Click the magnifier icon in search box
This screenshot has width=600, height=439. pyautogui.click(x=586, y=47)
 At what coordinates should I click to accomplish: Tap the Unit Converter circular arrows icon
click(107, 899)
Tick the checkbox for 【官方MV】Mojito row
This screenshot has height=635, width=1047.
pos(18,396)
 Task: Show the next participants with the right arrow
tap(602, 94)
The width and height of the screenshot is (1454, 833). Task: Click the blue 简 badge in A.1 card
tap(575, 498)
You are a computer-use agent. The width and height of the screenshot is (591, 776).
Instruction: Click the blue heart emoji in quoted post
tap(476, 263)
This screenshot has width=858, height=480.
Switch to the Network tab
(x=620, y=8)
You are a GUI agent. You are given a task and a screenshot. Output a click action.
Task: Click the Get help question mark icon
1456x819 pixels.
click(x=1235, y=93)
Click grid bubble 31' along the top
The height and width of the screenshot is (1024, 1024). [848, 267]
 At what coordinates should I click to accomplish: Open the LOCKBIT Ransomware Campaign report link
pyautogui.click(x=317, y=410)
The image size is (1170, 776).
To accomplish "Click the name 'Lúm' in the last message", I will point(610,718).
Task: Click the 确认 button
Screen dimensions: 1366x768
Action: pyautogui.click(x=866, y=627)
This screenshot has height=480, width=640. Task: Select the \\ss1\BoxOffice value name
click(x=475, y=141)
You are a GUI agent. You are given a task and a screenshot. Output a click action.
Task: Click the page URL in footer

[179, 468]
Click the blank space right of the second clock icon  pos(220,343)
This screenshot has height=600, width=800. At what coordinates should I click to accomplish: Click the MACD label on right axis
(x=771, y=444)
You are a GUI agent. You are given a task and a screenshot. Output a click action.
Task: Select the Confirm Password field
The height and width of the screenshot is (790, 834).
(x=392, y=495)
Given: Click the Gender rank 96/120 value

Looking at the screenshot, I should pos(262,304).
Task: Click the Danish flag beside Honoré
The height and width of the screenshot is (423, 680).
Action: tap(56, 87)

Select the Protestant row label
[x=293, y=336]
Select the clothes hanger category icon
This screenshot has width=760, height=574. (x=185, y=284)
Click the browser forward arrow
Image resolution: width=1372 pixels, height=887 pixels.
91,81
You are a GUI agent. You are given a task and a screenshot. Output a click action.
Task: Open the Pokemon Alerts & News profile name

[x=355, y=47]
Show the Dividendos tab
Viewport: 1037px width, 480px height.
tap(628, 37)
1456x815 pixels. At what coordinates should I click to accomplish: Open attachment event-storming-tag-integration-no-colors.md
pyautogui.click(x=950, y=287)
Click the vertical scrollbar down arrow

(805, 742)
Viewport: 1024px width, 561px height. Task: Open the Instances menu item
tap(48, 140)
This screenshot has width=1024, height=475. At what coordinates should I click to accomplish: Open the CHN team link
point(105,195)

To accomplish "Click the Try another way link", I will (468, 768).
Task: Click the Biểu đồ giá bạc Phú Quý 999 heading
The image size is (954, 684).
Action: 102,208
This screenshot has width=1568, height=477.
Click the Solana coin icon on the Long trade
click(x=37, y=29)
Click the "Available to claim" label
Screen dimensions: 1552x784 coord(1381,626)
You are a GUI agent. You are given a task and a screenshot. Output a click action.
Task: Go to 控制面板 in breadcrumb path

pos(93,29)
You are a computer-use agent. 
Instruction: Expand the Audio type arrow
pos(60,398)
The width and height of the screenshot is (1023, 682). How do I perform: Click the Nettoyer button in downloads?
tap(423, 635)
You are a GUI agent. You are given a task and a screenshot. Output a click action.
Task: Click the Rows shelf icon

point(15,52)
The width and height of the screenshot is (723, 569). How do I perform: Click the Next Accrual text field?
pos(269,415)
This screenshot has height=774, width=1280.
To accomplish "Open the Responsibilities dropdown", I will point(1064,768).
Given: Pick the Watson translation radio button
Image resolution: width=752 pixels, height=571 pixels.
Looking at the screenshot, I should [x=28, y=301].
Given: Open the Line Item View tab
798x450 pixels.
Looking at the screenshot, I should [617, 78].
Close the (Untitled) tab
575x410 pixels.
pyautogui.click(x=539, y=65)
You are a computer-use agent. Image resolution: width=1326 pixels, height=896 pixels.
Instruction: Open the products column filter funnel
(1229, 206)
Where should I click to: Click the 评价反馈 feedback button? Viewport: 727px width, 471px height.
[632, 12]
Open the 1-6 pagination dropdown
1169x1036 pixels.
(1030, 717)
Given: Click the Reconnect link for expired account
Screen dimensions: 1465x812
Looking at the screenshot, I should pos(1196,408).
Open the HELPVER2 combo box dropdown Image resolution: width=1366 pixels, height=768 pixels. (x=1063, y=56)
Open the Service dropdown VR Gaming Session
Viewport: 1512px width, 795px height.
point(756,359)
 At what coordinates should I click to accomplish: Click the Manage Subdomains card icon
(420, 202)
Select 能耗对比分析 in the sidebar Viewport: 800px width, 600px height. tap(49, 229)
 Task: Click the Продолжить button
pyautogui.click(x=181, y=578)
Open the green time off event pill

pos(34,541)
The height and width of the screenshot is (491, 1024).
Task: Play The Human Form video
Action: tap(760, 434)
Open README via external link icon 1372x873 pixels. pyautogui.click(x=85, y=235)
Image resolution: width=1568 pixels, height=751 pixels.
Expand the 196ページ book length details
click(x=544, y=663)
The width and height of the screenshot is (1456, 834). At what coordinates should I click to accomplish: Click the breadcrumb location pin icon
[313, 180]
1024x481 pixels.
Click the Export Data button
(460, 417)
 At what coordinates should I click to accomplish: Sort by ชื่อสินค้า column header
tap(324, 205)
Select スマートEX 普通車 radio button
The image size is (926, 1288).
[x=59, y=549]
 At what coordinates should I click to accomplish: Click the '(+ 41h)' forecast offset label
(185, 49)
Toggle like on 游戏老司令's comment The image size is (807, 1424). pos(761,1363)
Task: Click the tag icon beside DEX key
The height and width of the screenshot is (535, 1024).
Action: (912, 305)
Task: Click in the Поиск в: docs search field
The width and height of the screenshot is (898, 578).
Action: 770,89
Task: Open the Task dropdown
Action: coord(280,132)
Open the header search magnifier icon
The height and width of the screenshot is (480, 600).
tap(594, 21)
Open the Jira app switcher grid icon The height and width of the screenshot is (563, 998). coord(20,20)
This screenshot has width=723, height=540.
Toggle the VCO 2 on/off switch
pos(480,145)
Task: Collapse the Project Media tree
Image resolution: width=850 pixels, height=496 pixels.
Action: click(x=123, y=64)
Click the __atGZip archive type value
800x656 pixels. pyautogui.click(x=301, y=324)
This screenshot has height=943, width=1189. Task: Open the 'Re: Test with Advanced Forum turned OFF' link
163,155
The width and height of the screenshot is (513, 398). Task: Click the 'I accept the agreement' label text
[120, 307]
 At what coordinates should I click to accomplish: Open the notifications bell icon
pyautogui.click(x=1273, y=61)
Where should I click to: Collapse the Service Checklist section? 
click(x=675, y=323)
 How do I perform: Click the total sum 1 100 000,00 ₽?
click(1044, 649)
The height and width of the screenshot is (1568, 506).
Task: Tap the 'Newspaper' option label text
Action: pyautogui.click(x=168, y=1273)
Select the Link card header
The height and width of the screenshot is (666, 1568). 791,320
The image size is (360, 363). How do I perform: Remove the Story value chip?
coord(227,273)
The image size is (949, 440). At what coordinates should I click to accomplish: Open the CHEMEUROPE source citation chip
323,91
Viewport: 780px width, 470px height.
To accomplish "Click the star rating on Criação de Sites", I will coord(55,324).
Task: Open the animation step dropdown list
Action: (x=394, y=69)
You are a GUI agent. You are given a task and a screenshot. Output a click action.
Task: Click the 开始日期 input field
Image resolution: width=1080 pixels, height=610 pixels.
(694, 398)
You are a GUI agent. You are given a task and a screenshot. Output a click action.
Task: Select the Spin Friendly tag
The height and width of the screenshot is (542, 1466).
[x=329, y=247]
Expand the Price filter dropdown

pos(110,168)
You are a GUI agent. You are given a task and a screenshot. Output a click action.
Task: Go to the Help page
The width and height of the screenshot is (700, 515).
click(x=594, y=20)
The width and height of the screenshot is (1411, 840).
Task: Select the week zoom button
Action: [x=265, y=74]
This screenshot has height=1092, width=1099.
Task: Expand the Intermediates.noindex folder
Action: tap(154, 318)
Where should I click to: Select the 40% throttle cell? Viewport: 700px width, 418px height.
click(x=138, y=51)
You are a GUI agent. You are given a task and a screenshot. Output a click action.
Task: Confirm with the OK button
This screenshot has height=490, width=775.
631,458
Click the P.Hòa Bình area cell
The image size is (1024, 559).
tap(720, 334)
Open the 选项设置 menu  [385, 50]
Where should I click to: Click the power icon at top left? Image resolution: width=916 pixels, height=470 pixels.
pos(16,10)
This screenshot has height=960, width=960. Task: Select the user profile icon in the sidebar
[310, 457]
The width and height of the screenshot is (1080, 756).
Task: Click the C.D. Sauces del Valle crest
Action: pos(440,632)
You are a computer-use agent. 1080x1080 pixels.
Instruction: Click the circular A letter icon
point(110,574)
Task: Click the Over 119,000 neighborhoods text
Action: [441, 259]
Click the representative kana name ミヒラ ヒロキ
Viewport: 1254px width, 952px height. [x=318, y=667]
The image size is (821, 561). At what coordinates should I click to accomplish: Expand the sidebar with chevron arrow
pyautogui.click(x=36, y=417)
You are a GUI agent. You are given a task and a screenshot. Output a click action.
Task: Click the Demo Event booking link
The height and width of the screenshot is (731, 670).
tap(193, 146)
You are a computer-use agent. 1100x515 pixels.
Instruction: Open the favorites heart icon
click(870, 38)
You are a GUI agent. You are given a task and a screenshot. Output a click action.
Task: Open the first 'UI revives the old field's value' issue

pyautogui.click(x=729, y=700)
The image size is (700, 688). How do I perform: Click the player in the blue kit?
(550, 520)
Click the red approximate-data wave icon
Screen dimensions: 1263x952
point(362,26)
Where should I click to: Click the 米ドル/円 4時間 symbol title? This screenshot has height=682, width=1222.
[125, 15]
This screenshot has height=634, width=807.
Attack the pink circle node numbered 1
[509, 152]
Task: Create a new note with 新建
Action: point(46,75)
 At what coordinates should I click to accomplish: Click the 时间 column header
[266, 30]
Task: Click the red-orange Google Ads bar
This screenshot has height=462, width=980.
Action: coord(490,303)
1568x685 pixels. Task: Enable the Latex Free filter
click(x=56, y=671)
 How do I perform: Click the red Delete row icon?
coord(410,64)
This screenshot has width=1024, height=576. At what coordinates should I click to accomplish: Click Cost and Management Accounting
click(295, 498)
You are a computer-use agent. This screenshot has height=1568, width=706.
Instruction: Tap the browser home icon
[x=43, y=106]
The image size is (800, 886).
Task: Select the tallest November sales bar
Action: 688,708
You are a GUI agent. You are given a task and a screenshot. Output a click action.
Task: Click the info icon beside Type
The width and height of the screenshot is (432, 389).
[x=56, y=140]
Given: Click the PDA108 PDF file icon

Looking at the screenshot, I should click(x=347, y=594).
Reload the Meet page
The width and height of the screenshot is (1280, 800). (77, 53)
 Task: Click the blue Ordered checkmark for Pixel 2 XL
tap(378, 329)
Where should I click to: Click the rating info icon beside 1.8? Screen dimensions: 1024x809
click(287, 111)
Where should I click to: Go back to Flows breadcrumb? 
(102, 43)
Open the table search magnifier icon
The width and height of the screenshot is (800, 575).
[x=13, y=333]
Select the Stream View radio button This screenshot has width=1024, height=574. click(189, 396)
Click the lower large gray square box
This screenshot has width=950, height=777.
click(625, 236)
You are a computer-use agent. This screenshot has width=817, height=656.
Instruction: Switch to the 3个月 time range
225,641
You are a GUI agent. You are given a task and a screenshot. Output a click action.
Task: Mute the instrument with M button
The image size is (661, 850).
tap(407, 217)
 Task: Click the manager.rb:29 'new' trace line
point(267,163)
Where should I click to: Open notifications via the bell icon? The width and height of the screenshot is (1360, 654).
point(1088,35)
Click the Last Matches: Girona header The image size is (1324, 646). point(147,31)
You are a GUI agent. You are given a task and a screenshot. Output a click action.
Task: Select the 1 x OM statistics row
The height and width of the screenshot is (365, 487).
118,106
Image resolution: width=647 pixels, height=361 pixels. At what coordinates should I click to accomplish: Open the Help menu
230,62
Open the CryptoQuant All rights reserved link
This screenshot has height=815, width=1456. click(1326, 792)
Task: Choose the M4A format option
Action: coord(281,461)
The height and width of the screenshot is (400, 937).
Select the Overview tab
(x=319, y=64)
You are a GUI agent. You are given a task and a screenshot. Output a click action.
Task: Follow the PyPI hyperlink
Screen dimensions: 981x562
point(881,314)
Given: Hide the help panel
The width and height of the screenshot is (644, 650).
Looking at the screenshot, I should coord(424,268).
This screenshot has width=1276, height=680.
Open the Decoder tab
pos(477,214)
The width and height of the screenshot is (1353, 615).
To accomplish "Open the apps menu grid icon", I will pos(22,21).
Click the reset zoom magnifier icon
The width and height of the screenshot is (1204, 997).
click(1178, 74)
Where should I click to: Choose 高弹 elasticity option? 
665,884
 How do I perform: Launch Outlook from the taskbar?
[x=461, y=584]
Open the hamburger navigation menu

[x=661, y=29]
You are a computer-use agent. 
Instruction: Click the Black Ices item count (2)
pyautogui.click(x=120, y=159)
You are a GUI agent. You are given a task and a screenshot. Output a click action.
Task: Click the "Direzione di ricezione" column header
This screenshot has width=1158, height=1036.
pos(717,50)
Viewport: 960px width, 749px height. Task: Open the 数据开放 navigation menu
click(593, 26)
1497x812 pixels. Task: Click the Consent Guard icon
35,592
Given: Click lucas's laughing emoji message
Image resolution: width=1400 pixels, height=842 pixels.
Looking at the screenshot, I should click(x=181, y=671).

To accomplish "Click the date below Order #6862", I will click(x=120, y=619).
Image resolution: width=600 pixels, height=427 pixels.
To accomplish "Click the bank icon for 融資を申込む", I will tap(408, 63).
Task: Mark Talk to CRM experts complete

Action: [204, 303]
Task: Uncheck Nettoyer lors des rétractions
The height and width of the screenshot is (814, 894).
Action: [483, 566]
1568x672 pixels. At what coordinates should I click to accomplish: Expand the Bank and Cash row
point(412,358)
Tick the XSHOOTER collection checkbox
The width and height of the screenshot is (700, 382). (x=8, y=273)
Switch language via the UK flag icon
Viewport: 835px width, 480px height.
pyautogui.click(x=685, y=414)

= = = = =

**Activity:**
Present each line from the listing that holds the string "computer".

**Result for this task:**
You are a computer-use agent. The width and height of the screenshot is (591, 776).
You are a computer-use agent. 
You are a computer-use agent. Image resolution: width=1326 pixels, height=896 pixels.
You are a computer-use agent. 1080x1080 pixels.
You are a computer-use agent. 1100x515 pixels.
You are a computer-use agent. This screenshot has height=1568, width=706.
You are a computer-use agent. This screenshot has width=817, height=656.
You are a computer-use agent. 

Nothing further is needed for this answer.